-- Assignment --
Some of the lines below need repeating. Reproduce exactly those between the lines holding "Shipping Information (943, 730)" and "[Advantage Packaging Limited on Twitter]", inclusive.

-- Source data --
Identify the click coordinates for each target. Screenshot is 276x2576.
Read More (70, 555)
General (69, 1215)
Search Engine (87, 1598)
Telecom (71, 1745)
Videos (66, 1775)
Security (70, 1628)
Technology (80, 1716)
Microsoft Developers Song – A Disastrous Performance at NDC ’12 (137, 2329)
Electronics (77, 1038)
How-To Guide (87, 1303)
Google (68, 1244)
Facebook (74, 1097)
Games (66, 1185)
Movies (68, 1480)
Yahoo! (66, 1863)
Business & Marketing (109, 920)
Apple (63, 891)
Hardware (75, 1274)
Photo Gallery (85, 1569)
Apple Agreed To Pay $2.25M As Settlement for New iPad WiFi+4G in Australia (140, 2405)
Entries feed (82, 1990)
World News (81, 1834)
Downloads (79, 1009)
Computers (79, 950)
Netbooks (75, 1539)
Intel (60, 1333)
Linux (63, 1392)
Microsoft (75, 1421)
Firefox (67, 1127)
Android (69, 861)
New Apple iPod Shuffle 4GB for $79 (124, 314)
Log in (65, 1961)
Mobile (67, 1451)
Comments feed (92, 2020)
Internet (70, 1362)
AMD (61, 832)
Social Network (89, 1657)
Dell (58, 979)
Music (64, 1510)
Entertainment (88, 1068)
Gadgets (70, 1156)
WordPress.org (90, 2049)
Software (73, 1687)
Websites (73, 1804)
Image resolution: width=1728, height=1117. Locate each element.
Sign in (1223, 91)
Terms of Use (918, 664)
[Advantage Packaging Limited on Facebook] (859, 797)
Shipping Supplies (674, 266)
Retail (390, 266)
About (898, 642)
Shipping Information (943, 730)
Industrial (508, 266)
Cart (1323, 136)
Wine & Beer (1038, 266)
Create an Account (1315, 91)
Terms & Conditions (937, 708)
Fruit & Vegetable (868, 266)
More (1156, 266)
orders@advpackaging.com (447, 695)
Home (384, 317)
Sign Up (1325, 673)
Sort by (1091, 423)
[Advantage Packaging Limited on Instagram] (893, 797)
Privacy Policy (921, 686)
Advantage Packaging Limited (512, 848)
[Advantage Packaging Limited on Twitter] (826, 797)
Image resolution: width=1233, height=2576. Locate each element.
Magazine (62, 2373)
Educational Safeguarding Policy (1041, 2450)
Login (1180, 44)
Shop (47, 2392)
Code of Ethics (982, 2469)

-- Output for this exercise --
Shipping Information (943, 730)
Industrial (508, 266)
Cart (1323, 136)
Wine & Beer (1038, 266)
Create an Account (1315, 91)
Terms & Conditions (937, 708)
Fruit & Vegetable (868, 266)
More (1156, 266)
orders@advpackaging.com (447, 695)
Home (384, 317)
Sign Up (1325, 673)
Sort by (1091, 423)
[Advantage Packaging Limited on Instagram] (893, 797)
Privacy Policy (921, 686)
Advantage Packaging Limited (512, 848)
[Advantage Packaging Limited on Twitter] (826, 797)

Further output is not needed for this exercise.